Dataset entries:
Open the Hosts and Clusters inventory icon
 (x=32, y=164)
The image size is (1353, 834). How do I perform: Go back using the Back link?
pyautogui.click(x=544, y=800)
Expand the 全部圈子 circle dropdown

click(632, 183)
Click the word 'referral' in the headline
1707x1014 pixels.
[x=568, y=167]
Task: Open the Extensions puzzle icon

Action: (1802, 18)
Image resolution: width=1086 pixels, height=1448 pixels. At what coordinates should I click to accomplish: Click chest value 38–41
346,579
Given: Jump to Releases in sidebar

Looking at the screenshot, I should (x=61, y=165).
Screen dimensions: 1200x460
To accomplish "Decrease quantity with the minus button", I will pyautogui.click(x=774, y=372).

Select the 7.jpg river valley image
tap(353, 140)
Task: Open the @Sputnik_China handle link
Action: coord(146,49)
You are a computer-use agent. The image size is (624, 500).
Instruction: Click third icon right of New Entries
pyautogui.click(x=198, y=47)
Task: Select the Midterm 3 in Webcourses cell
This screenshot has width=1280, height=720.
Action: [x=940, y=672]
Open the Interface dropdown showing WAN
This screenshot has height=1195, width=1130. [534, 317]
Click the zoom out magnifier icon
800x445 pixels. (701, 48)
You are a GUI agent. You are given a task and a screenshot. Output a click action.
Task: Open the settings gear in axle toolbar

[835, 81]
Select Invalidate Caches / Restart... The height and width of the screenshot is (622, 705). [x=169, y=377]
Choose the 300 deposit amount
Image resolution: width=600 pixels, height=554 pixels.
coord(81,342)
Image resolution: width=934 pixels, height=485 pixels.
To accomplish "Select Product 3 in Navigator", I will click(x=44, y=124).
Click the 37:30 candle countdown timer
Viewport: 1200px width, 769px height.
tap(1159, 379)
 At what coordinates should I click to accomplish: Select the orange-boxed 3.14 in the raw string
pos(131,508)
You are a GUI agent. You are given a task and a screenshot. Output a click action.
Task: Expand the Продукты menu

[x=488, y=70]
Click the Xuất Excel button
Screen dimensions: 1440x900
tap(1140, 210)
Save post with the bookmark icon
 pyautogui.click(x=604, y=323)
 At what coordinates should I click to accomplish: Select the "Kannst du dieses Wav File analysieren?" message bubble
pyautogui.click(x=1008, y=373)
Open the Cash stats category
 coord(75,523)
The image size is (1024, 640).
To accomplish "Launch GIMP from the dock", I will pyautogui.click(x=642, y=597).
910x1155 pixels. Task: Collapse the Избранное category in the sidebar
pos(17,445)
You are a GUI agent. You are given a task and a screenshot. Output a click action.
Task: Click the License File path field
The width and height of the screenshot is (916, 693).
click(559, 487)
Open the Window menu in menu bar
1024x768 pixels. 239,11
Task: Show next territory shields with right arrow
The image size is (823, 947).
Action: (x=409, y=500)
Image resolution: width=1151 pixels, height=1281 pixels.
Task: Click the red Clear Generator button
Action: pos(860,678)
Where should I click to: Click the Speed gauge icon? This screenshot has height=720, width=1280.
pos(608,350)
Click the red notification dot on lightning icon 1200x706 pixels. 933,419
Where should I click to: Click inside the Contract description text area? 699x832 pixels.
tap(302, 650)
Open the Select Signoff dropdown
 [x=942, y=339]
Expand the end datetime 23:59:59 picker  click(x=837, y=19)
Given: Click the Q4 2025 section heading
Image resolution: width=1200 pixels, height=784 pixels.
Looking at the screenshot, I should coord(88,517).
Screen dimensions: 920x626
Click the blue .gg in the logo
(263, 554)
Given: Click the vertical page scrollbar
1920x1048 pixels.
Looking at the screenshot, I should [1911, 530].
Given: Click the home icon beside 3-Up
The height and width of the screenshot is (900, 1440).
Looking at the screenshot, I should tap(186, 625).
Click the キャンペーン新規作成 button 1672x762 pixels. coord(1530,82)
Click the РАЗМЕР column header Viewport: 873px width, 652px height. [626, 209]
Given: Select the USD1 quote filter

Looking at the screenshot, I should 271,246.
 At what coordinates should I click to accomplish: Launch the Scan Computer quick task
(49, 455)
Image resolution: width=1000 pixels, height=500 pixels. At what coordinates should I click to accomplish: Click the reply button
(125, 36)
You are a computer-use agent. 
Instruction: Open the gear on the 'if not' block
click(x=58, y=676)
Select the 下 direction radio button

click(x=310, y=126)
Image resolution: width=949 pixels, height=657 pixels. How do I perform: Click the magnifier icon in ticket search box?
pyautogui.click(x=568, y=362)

• **Exercise objective**
Transcribe all of the data exactly, leaving no line out.

• **Your solution**
Open the Hosts and Clusters inventory icon
 (x=32, y=164)
The image size is (1353, 834). How do I perform: Go back using the Back link?
pyautogui.click(x=544, y=800)
Expand the 全部圈子 circle dropdown

click(632, 183)
Click the word 'referral' in the headline
1707x1014 pixels.
[x=568, y=167]
Task: Open the Extensions puzzle icon

Action: (1802, 18)
Image resolution: width=1086 pixels, height=1448 pixels. At what coordinates should I click to accomplish: Click chest value 38–41
346,579
Given: Jump to Releases in sidebar

Looking at the screenshot, I should (x=61, y=165).
Screen dimensions: 1200x460
To accomplish "Decrease quantity with the minus button", I will pyautogui.click(x=774, y=372).

Select the 7.jpg river valley image
tap(353, 140)
Task: Open the @Sputnik_China handle link
Action: coord(146,49)
You are a computer-use agent. The image size is (624, 500).
Instruction: Click third icon right of New Entries
pyautogui.click(x=198, y=47)
Task: Select the Midterm 3 in Webcourses cell
This screenshot has width=1280, height=720.
Action: [x=940, y=672]
Open the Interface dropdown showing WAN
This screenshot has height=1195, width=1130. [534, 317]
Click the zoom out magnifier icon
800x445 pixels. (701, 48)
You are a GUI agent. You are given a task and a screenshot. Output a click action.
Task: Open the settings gear in axle toolbar

[835, 81]
Select Invalidate Caches / Restart... The height and width of the screenshot is (622, 705). [x=169, y=377]
Choose the 300 deposit amount
Image resolution: width=600 pixels, height=554 pixels.
coord(81,342)
Image resolution: width=934 pixels, height=485 pixels.
To accomplish "Select Product 3 in Navigator", I will click(x=44, y=124).
Click the 37:30 candle countdown timer
Viewport: 1200px width, 769px height.
tap(1159, 379)
 At what coordinates should I click to accomplish: Select the orange-boxed 3.14 in the raw string
pos(131,508)
You are a GUI agent. You are given a task and a screenshot. Output a click action.
Task: Expand the Продукты menu

[x=488, y=70]
Click the Xuất Excel button
Screen dimensions: 1440x900
tap(1140, 210)
Save post with the bookmark icon
 pyautogui.click(x=604, y=323)
 At what coordinates should I click to accomplish: Select the "Kannst du dieses Wav File analysieren?" message bubble
pyautogui.click(x=1008, y=373)
Open the Cash stats category
 coord(75,523)
The image size is (1024, 640).
To accomplish "Launch GIMP from the dock", I will pyautogui.click(x=642, y=597).
910x1155 pixels. Task: Collapse the Избранное category in the sidebar
pos(17,445)
You are a GUI agent. You are given a task and a screenshot. Output a click action.
Task: Click the License File path field
The width and height of the screenshot is (916, 693).
click(559, 487)
Open the Window menu in menu bar
1024x768 pixels. 239,11
Task: Show next territory shields with right arrow
The image size is (823, 947).
Action: (x=409, y=500)
Image resolution: width=1151 pixels, height=1281 pixels.
Task: Click the red Clear Generator button
Action: pos(860,678)
Where should I click to: Click the Speed gauge icon? This screenshot has height=720, width=1280.
pos(608,350)
Click the red notification dot on lightning icon 1200x706 pixels. 933,419
Where should I click to: Click inside the Contract description text area? 699x832 pixels.
tap(302, 650)
Open the Select Signoff dropdown
 [x=942, y=339]
Expand the end datetime 23:59:59 picker  click(x=837, y=19)
Given: Click the Q4 2025 section heading
Image resolution: width=1200 pixels, height=784 pixels.
Looking at the screenshot, I should coord(88,517).
Screen dimensions: 920x626
Click the blue .gg in the logo
(263, 554)
Given: Click the vertical page scrollbar
1920x1048 pixels.
Looking at the screenshot, I should [1911, 530].
Given: Click the home icon beside 3-Up
The height and width of the screenshot is (900, 1440).
Looking at the screenshot, I should tap(186, 625).
Click the キャンペーン新規作成 button 1672x762 pixels. coord(1530,82)
Click the РАЗМЕР column header Viewport: 873px width, 652px height. [626, 209]
Given: Select the USD1 quote filter

Looking at the screenshot, I should 271,246.
 At what coordinates should I click to accomplish: Launch the Scan Computer quick task
(49, 455)
Image resolution: width=1000 pixels, height=500 pixels. At what coordinates should I click to accomplish: Click the reply button
(125, 36)
You are a computer-use agent. 
Instruction: Open the gear on the 'if not' block
click(x=58, y=676)
Select the 下 direction radio button

click(x=310, y=126)
Image resolution: width=949 pixels, height=657 pixels. How do I perform: Click the magnifier icon in ticket search box?
pyautogui.click(x=568, y=362)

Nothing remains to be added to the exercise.